### [Exercise details]
Write out every line of the records below as a numbered list, omitting blank lines.

(Collection entries)
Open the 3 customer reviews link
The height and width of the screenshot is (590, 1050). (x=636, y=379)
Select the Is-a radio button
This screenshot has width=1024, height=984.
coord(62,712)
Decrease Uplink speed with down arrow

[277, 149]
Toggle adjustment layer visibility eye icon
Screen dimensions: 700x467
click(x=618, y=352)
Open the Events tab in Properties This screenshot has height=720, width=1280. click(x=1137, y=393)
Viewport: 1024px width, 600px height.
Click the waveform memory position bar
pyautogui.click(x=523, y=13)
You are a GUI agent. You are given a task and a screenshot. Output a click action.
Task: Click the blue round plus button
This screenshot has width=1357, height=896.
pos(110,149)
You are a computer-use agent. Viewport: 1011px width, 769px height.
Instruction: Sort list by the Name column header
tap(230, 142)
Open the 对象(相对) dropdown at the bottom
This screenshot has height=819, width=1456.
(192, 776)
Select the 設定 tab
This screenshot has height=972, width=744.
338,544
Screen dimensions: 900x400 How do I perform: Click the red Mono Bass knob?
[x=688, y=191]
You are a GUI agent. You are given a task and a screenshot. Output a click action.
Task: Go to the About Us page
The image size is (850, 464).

### [The result]
1. Open the 3 customer reviews link
2. The height and width of the screenshot is (590, 1050). (x=636, y=379)
3. Select the Is-a radio button
4. This screenshot has width=1024, height=984.
5. coord(62,712)
6. Decrease Uplink speed with down arrow
7. [277, 149]
8. Toggle adjustment layer visibility eye icon
9. Screen dimensions: 700x467
10. click(x=618, y=352)
11. Open the Events tab in Properties This screenshot has height=720, width=1280. click(x=1137, y=393)
12. Viewport: 1024px width, 600px height.
13. Click the waveform memory position bar
14. pyautogui.click(x=523, y=13)
15. You are a GUI agent. You are given a task and a screenshot. Output a click action.
16. Task: Click the blue round plus button
17. This screenshot has width=1357, height=896.
18. pos(110,149)
19. You are a computer-use agent. Viewport: 1011px width, 769px height.
20. Instruction: Sort list by the Name column header
21. tap(230, 142)
22. Open the 对象(相对) dropdown at the bottom
23. This screenshot has height=819, width=1456.
24. (192, 776)
25. Select the 設定 tab
26. This screenshot has height=972, width=744.
27. 338,544
28. Screen dimensions: 900x400 How do I perform: Click the red Mono Bass knob?
29. [x=688, y=191]
30. You are a GUI agent. You are given a task and a screenshot. Output a click action.
31. Task: Go to the About Us page
32. The image size is (850, 464).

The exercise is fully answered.